PROMPT —
For this exercise, please reproduce the records below word for word, from the first line through the line with "2024 (239, 1371)".

INFORMATION SUPPLIED —
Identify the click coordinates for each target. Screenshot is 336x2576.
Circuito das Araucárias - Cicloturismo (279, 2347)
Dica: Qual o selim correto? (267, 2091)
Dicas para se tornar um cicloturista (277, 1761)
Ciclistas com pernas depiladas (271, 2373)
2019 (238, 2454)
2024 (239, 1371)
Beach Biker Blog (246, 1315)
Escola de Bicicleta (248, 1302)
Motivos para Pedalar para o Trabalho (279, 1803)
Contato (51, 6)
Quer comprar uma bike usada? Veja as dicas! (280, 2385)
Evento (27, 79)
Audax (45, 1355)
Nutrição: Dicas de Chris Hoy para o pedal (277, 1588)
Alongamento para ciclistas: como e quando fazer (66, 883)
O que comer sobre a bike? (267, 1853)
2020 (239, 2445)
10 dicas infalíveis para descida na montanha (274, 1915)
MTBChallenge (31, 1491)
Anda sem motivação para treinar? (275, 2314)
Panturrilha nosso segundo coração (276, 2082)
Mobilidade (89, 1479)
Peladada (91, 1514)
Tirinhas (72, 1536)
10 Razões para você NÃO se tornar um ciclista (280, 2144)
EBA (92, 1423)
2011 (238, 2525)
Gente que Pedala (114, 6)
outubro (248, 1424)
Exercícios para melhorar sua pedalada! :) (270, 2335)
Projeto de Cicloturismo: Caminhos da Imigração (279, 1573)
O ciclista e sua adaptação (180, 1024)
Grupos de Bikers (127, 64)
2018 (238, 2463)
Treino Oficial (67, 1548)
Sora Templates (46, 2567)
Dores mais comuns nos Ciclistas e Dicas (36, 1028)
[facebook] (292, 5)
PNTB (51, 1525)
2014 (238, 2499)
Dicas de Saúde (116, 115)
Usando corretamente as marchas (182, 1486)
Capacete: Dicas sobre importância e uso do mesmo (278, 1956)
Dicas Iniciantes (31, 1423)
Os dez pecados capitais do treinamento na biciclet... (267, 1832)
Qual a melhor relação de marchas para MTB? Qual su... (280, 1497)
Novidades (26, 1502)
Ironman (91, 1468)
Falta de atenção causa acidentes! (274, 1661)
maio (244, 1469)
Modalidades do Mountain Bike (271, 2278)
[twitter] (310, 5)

OUTPUT OF THE TASK —
Identify the click coordinates for each target. Screenshot is 336x2576.
Circuito das Araucárias - Cicloturismo (279, 2347)
Dica: Qual o selim correto? (267, 2091)
Dicas para se tornar um cicloturista (277, 1761)
Ciclistas com pernas depiladas (271, 2373)
2019 (238, 2454)
2024 (239, 1371)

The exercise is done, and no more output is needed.